What is the point of "bouncing" a mix down to stereo track in the recording software?

stratmaster713

New member
What is the point of "bouncing" a mix down to stereo track in the recording software?

What is the point of "bouncing" a mix down to stereo track in the recording software?

I use Cubase 5 FWIW

I don't get why this is common practice (or maybe it's not?) when if I want to export the file, I just export it from cubase, and it makes it a stereo file?

Am I missing something here?:confused:

Is it so when you go to master all the tracks together at once?
 
It can save processing power.
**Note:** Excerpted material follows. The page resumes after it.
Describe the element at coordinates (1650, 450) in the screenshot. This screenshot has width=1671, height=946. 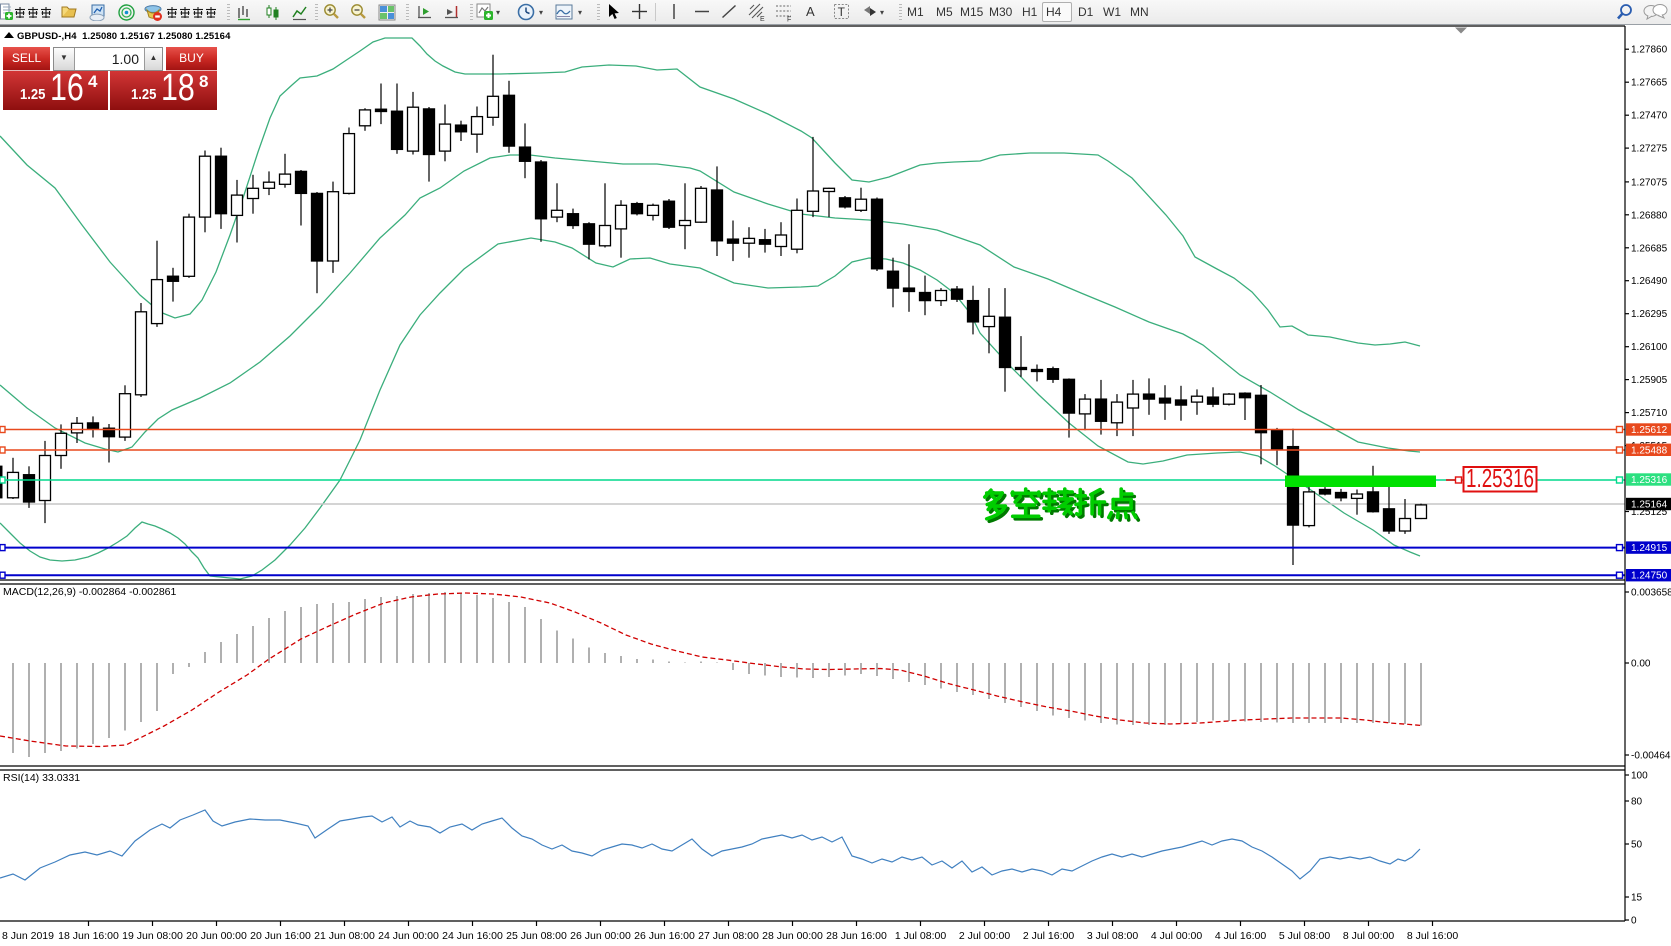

If you have a slow cpu and 10 simultaneous tracks with plugins are bogging down the system and you need more tracks, you can make sure they are mixed how you want them and bounce them down (mixdown) to a stereo track with all effects applied. It's similar to the "exporting" you describe except it automagically puts the mixdown into it's own track for you and (in most cases) allows you to undo if you messed up. It's better practice to group your bounces (guitar tracks to one track, drums to another, etc.) instead of the simplified way I just described. If you aren't hitting this kind of CPU wall in your projects it is something you will rarely use.
 
It can save processing power. If you have a slow cpu and 10 simultaneous tracks with plugins are bogging down the system and you need more tracks, you can make sure they are mixed how you want them and bounce them down (mixdown) to a stereo track with all effects applied. It's similar to the "exporting" you describe except it automagically puts the mixdown into it's own track for you and (in most cases) allows you to undo if you messed up. It's better practice to group your bounces (guitar tracks to one track, drums to another, etc.) instead of the simplified way I just described. If you aren't hitting this kind of CPU wall in your projects it is something you will rarely use.

^^^THIS^^^

I have the CPU wall. I do it all the time.